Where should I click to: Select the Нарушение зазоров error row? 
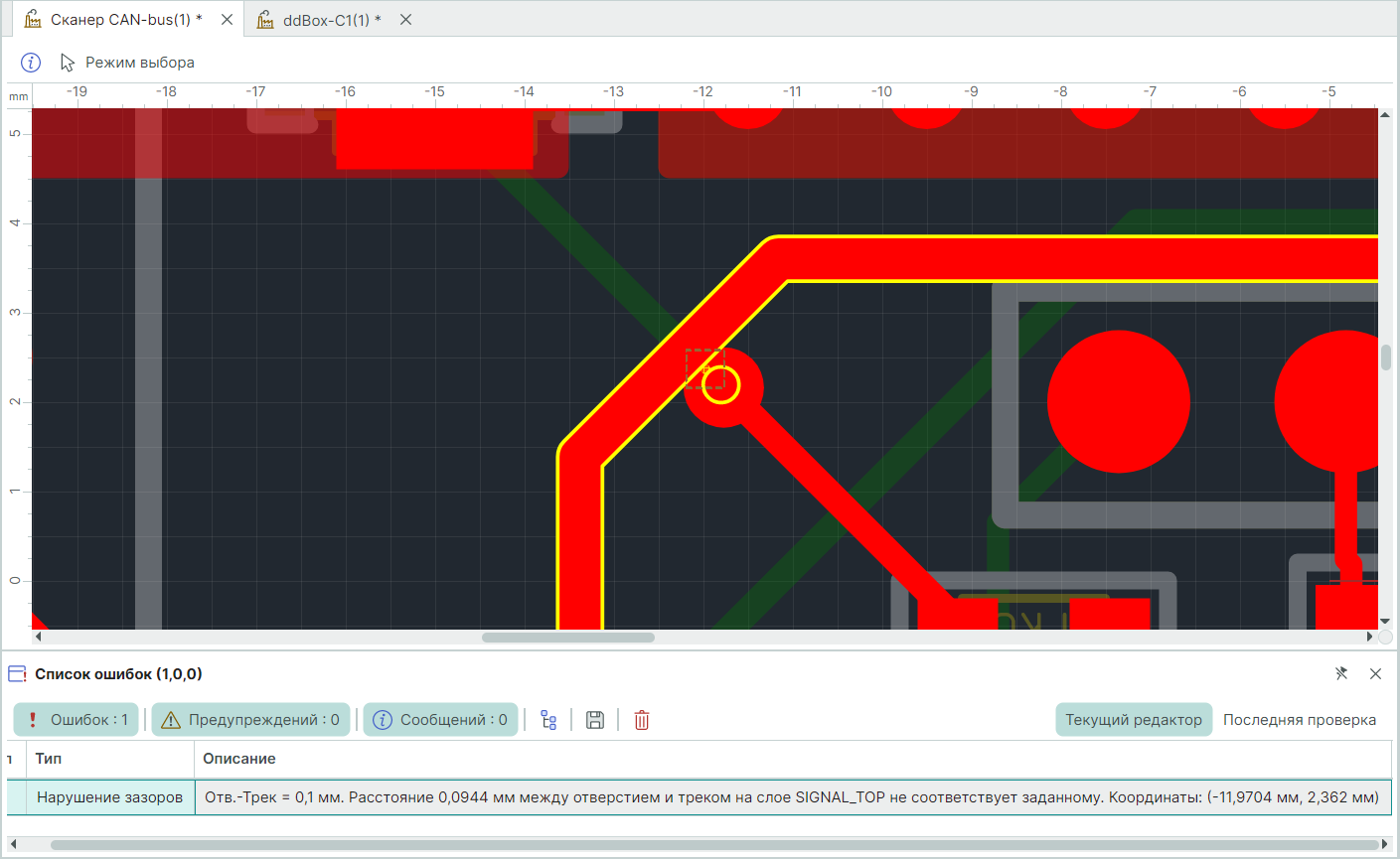[x=109, y=797]
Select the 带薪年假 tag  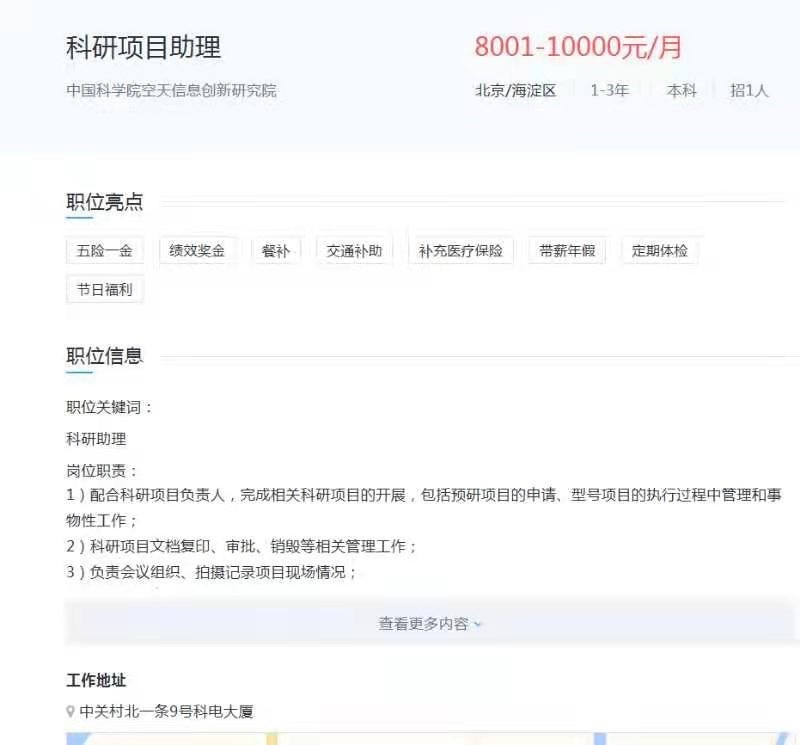(567, 251)
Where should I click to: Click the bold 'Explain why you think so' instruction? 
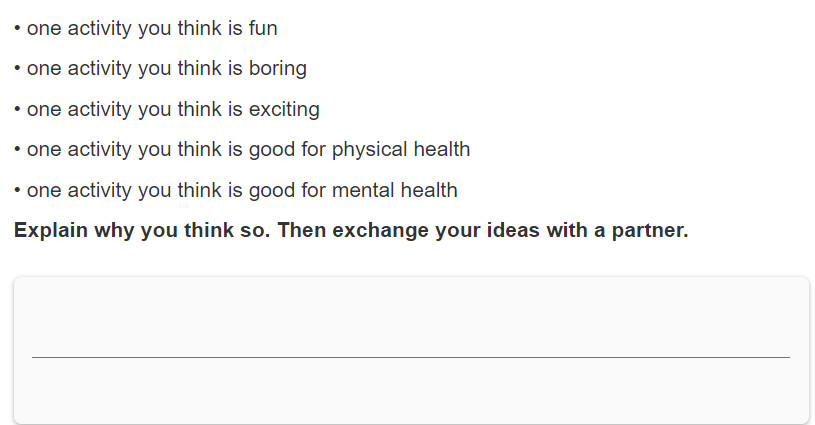click(142, 231)
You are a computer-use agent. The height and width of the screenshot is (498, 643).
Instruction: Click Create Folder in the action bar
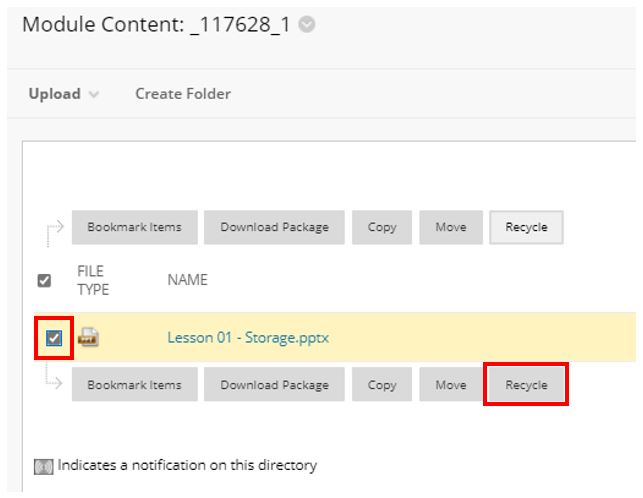click(x=183, y=94)
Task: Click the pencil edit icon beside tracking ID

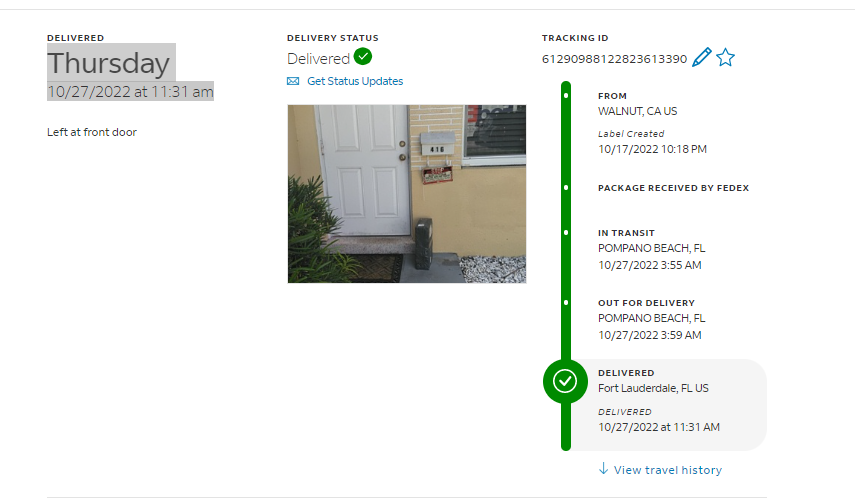Action: click(x=701, y=57)
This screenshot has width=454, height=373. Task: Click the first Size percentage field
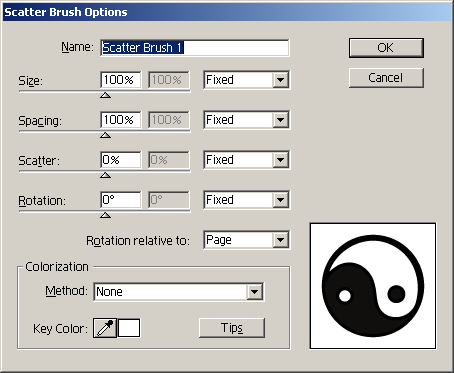tap(121, 80)
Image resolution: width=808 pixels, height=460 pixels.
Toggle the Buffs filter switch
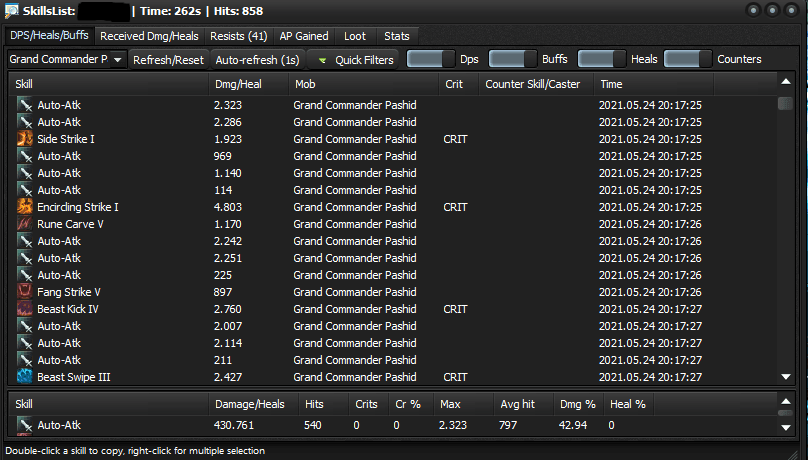tap(513, 59)
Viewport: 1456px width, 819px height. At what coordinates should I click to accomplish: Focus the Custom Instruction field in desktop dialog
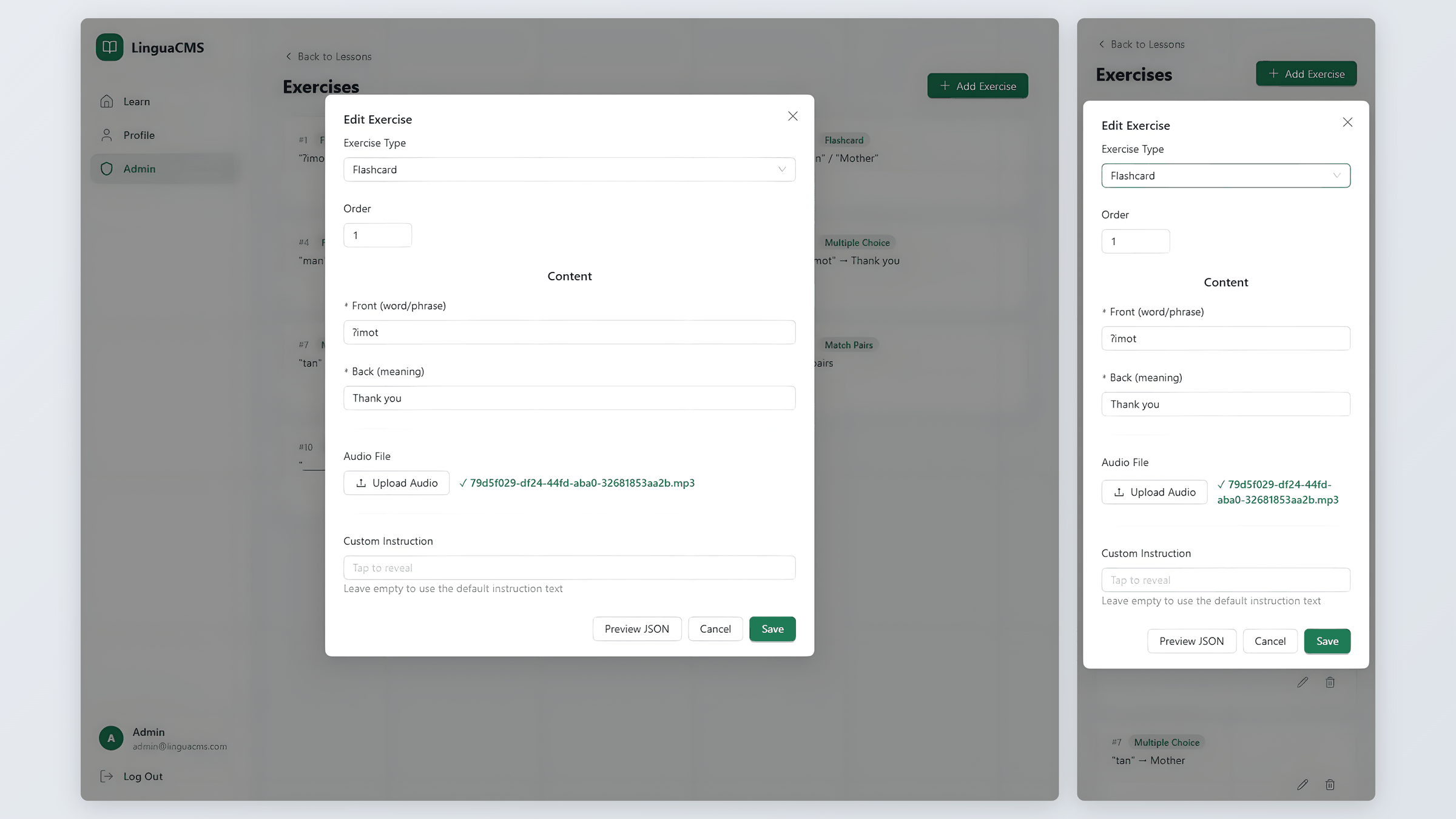[569, 568]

+ + + +

> [Required work]: Rewrite every line from the one containing "Image resolution: width=808" through the last of the rows above, requests included, and leave out the pictures. Multiply each coordinate in the answers by 1.6 and round it to a whole number, with halves rounded up. Leave the numbers in the requests unchanged.

> [The output]:
Image resolution: width=808 pixels, height=460 pixels.
Toggle the Buffs filter switch
tap(821, 94)
Viewport: 1456px width, 819px height. At what coordinates should I click to accomplish: Focus the Custom Instruction field in desktop dialog
[910, 909]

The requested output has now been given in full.